Often they are pushed into the informal sector. Few reformers dare eliminate exemptions, like Egypt - 3000 Exemptions.

To conclude, the Central Board of Revenue needs to reflect on the likely deterrent effect of the ever increasing complexity of the Income Tax Ordinance, 2001 and the resulting probable reduction in their international competitiveness. Ultimately, when tax legislation becomes too voluminous, compliance drops more through ignorance than deliberate evasion.

SIMPLER TAX REGIME with CONSOLIDATED TAXES:

================================================== =======
Number
---------------------------------------------------------
Corporate Income Tax Payments 5
Labor Tax Payments 25
Other Tax Payments 17
Total Tax Payments 47
Hours
Compliance Time - Corporate Income Tax 40
Compliance Time - Labor Tax 40
Compliance Time - Consumption Tax 480
Total Compliance Time 560
Corporate Income Tax - Average 27%
Statutory Corporate Income Tax 37%
Labor Taxes - Average 14.6%
Other Taxes 1.8%
Total Tax Rate 43.4%
================================================== =======

Consolidating taxes is also a worthwhile reform.

For instance, Pakistan has more than one labour tax, yet such taxes are typically based on gross salaries, why not unify them? Tax offices can then distribute the revenues among government agencies Slovakia did just that.

A practical problem arose in many countries where social security agencies here reluctant to part with their powers - especially if there was a chance that tax offices won't give them their share of revenue.

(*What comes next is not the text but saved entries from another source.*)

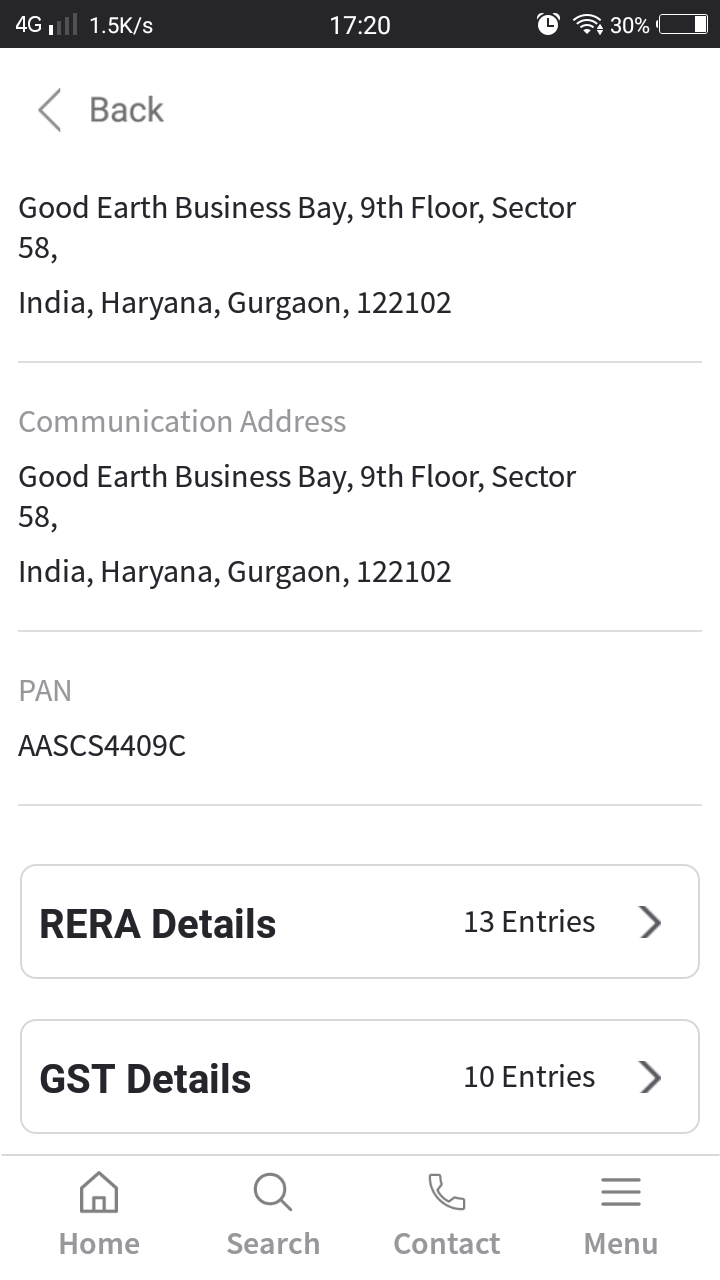720x1280 pixels.
Task: Tap the Search magnifier icon
Action: (x=272, y=1193)
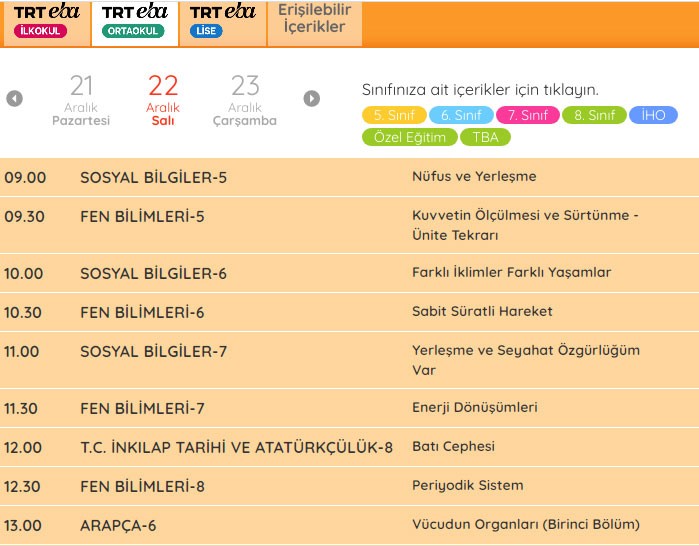Open Erişilebilir İçerikler tab
Viewport: 699px width, 546px height.
tap(314, 20)

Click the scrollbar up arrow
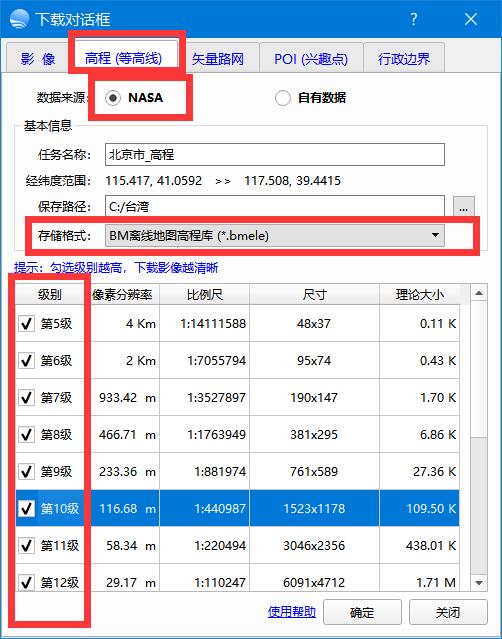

To gain their trust, an automatic separation of revenue can be introduced so that there is no room for discretion through codes on tax payment receipt. Moreover, stamp duty needs to be collected by the Central Board of Revenue along with CVT on tax payment receipt.

================================================== =======
Recent Reformers - Cut in number of Taxes
---------------------------------------------------------
Georgia [2004] - Number of taxes from 21 to 9
Russia [2001] - Number of taxes from 20 to 15
Iran [Recently] - Number of taxes from 3 to 1
================================================== =======
[Source: Georgia Business Council Interview and FIAS (2004)]

Reforms should also target minor taxes like stamp duties - which cost money to administer but do not raise much revenue - or particularly distorting taxes. Small businesses have a particularly hard time dealing with multiple tax payments. Why not help them by making their interactions with the tax agency simpler? The Central Board of Revenue Chief should work with the federal and provincial ministries in this regard.